Seeing shades of gray within domestic violenceby Laura Yuen, Minnesota Public Radio
St. Paul, Minn. — Researchers and advocates whose mission is to eliminate domestic violence have challenged many of their old assumptions about aggression within the home.
One approach may sound a bit radical for advocates on the front lines of helping abuse victims: It's the idea that not every hit is the same. Ellen Pence began studying domestic violence at the birth of the movement, back in the 1970s. She says pioneers like herself intended to go after a certain breed of abuser -- the kind who hit his victim as a way to control and terrify her.
"There's this old term our grandmothers used: 'He's a wife beater,'" Pence explains. "(He's) someone you'd never want to introduce your daughter to, your cousin to, even if he'd gone through a program. That's who we meant all these laws for."
But Pence says the term "domestic violence" has become so broad that it can be applied to anyone who's ever shoved his or her spouse in a heated argument.
"Everything gets 'McDonaldized' and turned into something in the middle," she says. "People are living in absolute hell realms in houses because we've just said, 'Oh, it's domestic violence.' And because it's so common, we've failed to understand the depth of the impact of violence on children and women, and the misery they live in."
Pence, who heads the nonprofit research group Praxis International, says just as there are different types of violence, there should be different ways to treat and respond to the person who commits the violence.
She says traditional batterers should face extensive monitoring and longer jail sentences for violating their orders for protection.
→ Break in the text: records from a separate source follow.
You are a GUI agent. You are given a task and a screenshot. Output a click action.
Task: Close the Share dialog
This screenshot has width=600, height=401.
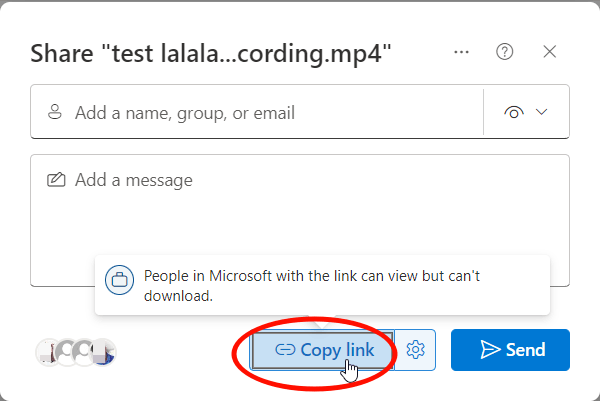point(549,52)
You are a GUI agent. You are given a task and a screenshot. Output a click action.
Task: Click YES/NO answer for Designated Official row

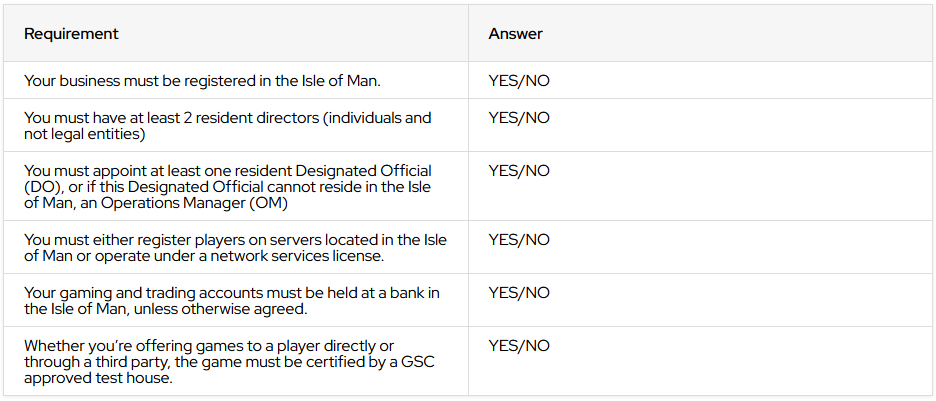[519, 171]
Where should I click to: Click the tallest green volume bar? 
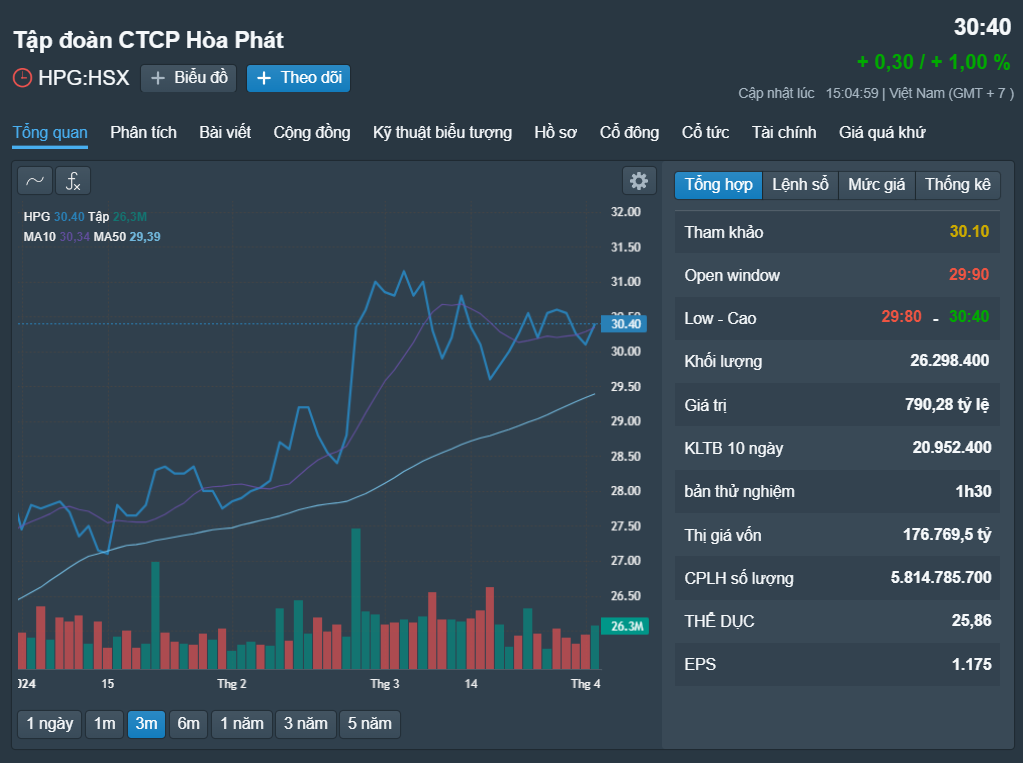pyautogui.click(x=356, y=599)
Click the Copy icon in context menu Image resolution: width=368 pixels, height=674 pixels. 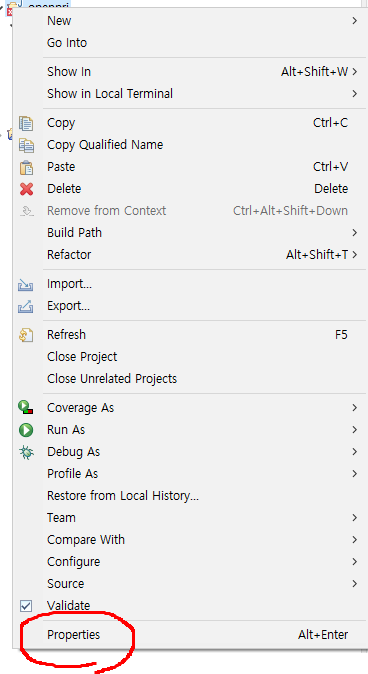[26, 123]
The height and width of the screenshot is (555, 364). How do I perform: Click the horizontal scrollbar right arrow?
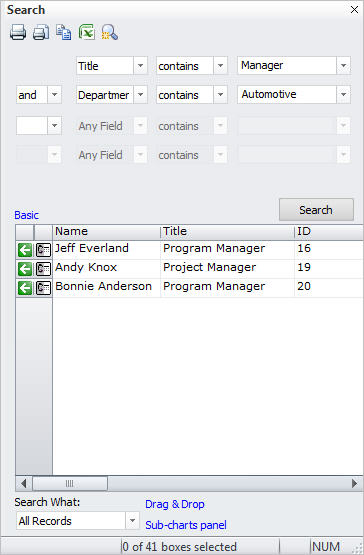pos(354,484)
But someone who resorts to what's known as "situational violence" may benefit from anger-management programs.
Advocates say they don't want to excuse any form of abuse within the home. But they contend that police officers, therapists and divorce attorneys have long accepted the notion that that not every act of domestic violence amounts to "battering" -- the term coined for a pattern of ongoing intimidation, coercion and violence that one individual exerts over another.
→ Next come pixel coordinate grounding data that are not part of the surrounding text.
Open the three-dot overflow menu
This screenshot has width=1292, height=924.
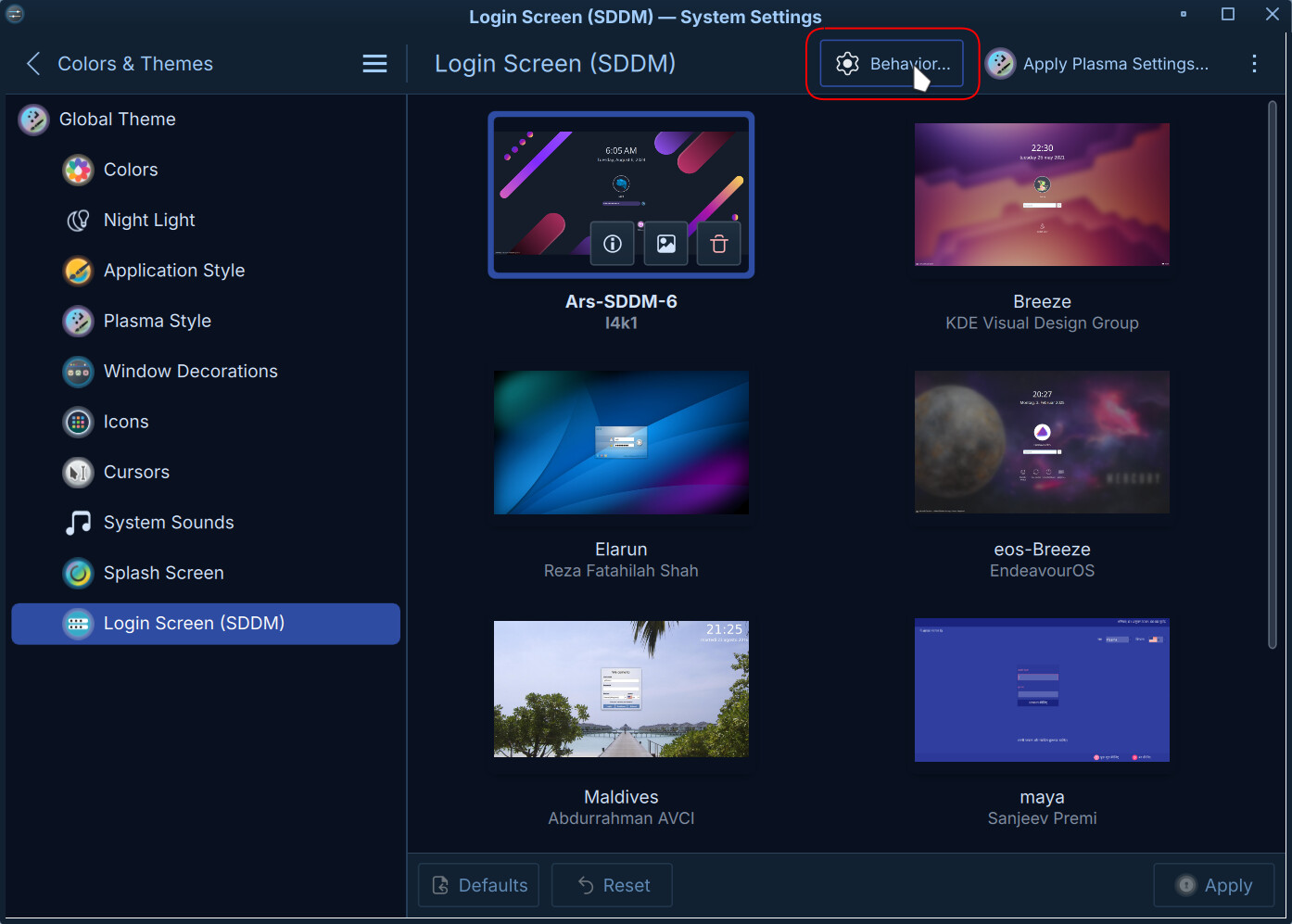[1254, 64]
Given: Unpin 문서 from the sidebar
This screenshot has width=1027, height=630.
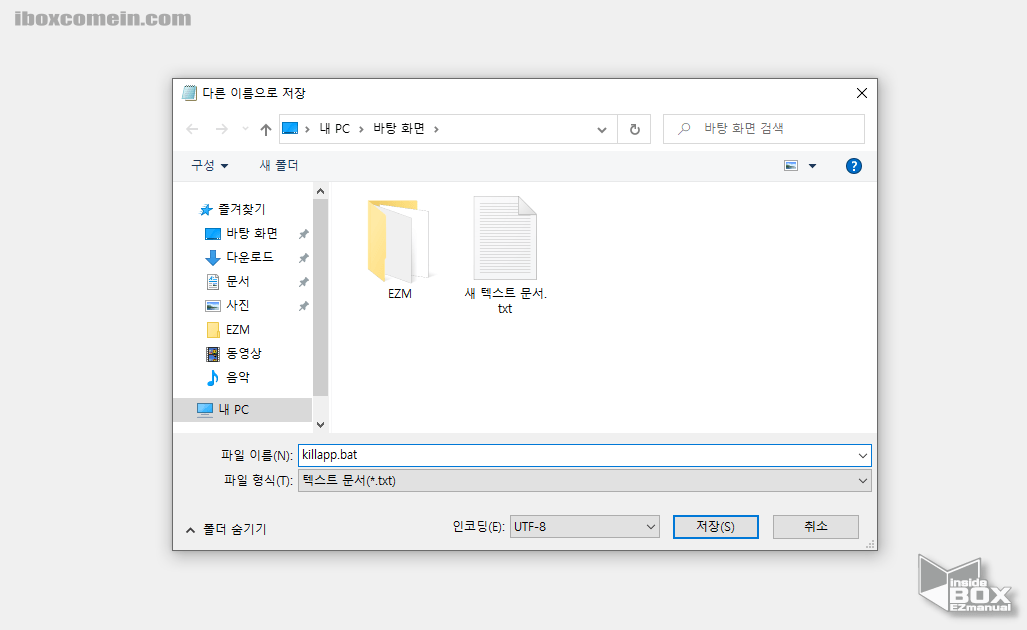Looking at the screenshot, I should click(x=303, y=281).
Liz Richards of the Minnesota Coalition for Battered Women says a man who beats his wife to dominate her may not be the same as a man who once reacts poorly to a number of stressors in his life.
Richards says one problem with treating every hit as the same is that the victim who stands up to a long-time abuser with physical force is at the risk of facing the same kind of criminal penalties as the abuser.
Advocates say it's imperative to make these distinctions because the system is failing to red-flag the most dangerous cases involving domestic violence. They point to Pam Taschuk, the Lino Lakes woman who armed herself with just about every tool available to protect herself. A judge set her husband's bail at $5,000. Weeks later, Taschuk's husband shot her to death.
Yet advocates worry that their ability to see shades of gray within domestic violence will give chronic abusers a copout. And Richards says that's why it's so much easier for the courts to just stay focused on the incident.
"The slap, the hit. And it's much more difficult to ask these questions about control," she says. "And we're also nervous about asking these questions because I don't want anybody making soft assessments."
Prosecutors in the criminal justice system say they already do look at the broader context when deciding which level to charge a case, or in the sentences that they seek. But the statutes focus on what happened in a given moment, and not so much why it happened.
A new two-year pilot program funded by the Department of Justice is under way to develop a new set of guidelines for family courts. The Battered Women's Justice Project in Minneapolis will look at how child-custody evaluators, judges and attorneys can take a more nuanced look at domestic violence when resolving custody battles.
The family court system needs to make a distinction for victims who strike back against their long-time abusers, said Loretta Frederick, a legal and policy advisor to the Battered Women's Justice Project.
"That is a radically different kind of violence -- in its purpose, in its relationship, on its effect on its so-called victim, and what it says about the ability of that abuser to parent," Frederick says.
And custody evaluators need to recognize that a batterer who doesn't abuse his children may not be fit to parent, she said.
"People who are batterers have serious problems with parenting," she says. "They bring a series of values and beliefs of how they are entitled to control the family members that can quite damage children, (at a minimum, teach them very strange values."
But even if it's clear what's causing domestic violence, advocates and the courts need to make another distinction: How severe is it?
There's been a lot of talk about so-called risk assessments. But Pence says those checklists on their own can only go so far.
"When you come up to a victim, and you're a cop, and say, 'Has he ever threatened to commit suicide? Has he ever killed a pet? Has he ever done this, has he ever done that,' you're not having a dialogue with her," she says.
Pence says a better question would be, "Do you think he's going to try to kill you, and what makes you think so?"
- Morning Edition, 11/02/2009, 6:25 a.m.